La tierra está dotada de los recursos necesarios para dar de comer a toda la humanidad. Hay que saberlos usar con inteligencia, respetando el ambiente y los ritmos de la naturaleza, garantizando la equidad y la justicia en los intercambios comerciales y una distribución de las riquezas que tenga en cuenta el deber de la solidaridad. Alguno podría objetar que esta es una grande e irrealizable utopía. Sin embargo, la enseñanza y la acción social de la Iglesia demuestran lo contrario: allí donde los hombres se convierten al Evangelio, tal proyecto de participación y solidaridad se hace una extraordinaria realidad.

4. De hecho, mientras por un lado vemos destruir grandes cantidades de productos necesarios para la vida del hombre, por otro, descubrimos con amargura largas filas de personas que esperan su turno ante mesas para los pobres o en torno a los convoyes de las Organizaciones humanitarias destinados a distribuir ayudas de todo tipo. También en las modernas metrópolis, en el momento de cierre de los mercados de los barrios, no es infrecuente vislumbrar a gente desconocida que se inclina para recoger del suelo los desechos de las mercancías allí abandonados.

Ante estas escenas, síntomas de profundas contradicciones, ¿cómo no experimentar en el ánimo un sentimiento de íntima rebelión? ¿Cómo no sentirse afectados por un espontáneo impulso de caridad cristiana? Sin embargo, la auténtica solidaridad no se improvisa; sólo mediante un paciente y responsable trabajo de formación llevado a cabo desde la infancia, aquella se transforma en un hábito mental de la persona y abraza a los diversos campos de actividad y responsabilidad. Se necesita un proceso general de sensibilización capaz de implicar a toda la sociedad. A este proceso, la Iglesia católica, en cordial colaboración con las otras confesiones religiosas, pretende ofrecer su propia aportación cualificante. Se trata de un esfuerzo fundamental de promoción del hombre y de condivisión fraterna, que además tiene que ver comprometidos a los mismos pobres, en base a sus posibilidades.

5. Amadísimos hermanos y hermanas, mientras os confío estas reflexiones cuaresmales, para que las desarrolléis individual y comunitariamente bajo la guía de vuestros pastores, os exhorto a realizar significativos y concretos gestos, capaces de multiplicar aquellos pocos panes y peces de los que disponemos. Así se contribuirá válidamente a afrontar las diversas clases de hambre y éste será un modo auténtico de vivir el providencial período de la Cuaresma, tiempo de conversión y reconciliación.

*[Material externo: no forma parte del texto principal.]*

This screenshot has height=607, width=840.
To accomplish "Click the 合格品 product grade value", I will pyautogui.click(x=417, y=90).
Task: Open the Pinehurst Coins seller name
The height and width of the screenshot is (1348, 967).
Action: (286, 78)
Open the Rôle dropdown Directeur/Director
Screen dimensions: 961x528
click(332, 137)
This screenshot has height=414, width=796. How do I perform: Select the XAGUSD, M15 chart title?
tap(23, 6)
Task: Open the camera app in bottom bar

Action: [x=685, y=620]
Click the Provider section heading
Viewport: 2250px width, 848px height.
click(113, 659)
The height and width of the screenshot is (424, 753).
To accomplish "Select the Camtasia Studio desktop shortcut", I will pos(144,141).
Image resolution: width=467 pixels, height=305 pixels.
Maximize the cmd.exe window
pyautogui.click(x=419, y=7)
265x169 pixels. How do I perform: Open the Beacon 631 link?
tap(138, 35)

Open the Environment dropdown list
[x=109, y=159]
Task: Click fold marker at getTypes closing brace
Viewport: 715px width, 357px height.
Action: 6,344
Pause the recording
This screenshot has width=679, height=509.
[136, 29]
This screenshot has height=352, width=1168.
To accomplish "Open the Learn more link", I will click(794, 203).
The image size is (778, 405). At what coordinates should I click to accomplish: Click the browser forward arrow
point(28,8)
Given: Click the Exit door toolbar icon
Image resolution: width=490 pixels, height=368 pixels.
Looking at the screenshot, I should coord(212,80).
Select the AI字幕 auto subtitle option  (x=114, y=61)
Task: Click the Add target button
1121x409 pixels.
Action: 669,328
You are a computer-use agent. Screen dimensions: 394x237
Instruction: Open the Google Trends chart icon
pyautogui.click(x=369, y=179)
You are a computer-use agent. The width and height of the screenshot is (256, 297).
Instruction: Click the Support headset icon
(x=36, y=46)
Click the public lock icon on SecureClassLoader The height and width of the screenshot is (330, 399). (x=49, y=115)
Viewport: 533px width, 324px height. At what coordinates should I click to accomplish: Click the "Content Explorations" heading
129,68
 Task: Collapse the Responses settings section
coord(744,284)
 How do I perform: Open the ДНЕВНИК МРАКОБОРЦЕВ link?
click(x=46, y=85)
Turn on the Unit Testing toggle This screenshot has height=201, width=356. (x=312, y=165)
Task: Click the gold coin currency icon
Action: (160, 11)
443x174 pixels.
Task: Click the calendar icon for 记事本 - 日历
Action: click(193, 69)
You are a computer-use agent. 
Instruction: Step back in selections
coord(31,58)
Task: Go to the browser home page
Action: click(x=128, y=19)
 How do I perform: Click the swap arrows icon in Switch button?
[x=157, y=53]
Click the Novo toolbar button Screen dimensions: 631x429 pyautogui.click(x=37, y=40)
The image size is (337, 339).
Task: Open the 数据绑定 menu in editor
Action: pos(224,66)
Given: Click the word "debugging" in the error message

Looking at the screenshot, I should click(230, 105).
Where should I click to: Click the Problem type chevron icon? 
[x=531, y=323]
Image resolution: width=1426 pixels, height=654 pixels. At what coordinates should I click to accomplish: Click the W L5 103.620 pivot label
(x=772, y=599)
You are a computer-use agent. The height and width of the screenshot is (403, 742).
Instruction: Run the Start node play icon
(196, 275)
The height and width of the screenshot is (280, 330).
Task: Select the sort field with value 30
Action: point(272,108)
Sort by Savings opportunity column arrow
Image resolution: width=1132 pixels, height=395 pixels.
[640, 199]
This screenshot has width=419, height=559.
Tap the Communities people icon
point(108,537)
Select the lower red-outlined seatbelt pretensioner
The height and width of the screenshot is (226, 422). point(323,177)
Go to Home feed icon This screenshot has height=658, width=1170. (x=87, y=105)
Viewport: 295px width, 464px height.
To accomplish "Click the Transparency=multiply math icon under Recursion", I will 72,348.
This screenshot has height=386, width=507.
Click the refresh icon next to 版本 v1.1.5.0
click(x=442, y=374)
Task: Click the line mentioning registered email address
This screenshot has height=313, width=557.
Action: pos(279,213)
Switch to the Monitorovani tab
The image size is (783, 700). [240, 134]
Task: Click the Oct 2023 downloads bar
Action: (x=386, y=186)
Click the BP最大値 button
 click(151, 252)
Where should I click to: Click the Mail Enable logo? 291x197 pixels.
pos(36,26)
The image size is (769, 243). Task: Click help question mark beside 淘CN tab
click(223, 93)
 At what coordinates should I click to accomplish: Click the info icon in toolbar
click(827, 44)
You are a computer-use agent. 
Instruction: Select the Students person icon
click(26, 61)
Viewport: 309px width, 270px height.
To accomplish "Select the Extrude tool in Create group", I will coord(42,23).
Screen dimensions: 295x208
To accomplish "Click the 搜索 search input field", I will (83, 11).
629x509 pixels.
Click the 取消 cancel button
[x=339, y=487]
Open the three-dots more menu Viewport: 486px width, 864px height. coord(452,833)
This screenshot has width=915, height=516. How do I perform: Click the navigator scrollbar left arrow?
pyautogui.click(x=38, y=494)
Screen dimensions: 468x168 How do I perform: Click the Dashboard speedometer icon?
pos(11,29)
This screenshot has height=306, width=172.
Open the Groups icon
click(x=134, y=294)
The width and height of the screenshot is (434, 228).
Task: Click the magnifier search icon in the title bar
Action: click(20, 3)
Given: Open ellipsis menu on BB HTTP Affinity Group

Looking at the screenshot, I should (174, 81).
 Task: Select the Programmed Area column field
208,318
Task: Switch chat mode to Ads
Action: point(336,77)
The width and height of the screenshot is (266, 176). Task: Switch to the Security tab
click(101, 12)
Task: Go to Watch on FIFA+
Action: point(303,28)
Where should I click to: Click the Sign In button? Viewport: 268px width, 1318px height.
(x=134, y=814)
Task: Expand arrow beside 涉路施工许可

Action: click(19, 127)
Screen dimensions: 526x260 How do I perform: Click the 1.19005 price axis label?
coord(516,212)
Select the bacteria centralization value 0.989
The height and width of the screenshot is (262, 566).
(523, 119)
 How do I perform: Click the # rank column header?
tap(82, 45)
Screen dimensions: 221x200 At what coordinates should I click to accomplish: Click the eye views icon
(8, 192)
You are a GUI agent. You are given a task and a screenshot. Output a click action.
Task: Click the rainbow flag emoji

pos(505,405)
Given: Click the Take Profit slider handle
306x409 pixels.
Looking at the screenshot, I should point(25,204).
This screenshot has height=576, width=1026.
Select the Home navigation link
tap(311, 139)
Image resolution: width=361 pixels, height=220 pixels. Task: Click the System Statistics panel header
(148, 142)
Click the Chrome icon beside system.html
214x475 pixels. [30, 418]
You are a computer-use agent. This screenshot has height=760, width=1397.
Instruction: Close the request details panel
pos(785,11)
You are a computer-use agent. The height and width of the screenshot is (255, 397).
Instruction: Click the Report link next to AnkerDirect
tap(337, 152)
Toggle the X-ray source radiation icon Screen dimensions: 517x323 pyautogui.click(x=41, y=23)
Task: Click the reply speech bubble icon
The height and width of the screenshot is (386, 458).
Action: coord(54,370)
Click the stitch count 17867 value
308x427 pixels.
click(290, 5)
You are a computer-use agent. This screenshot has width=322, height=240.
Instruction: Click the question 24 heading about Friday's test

Que para estos propósitos de compromiso os sirva de apoyo y ayuda la Bendición Apostólica, que imparto con afecto a cada uno de vosotros, pidiendo al Señor la gracia de guiarnos generosamente, mediante la oración y la penitencia, hacia las celebraciones de la Pascua.

Castelgandolfo, 8 de septiembre, Natividad de María Santísima del año 1995, decimoséptimo de mi Pontificado.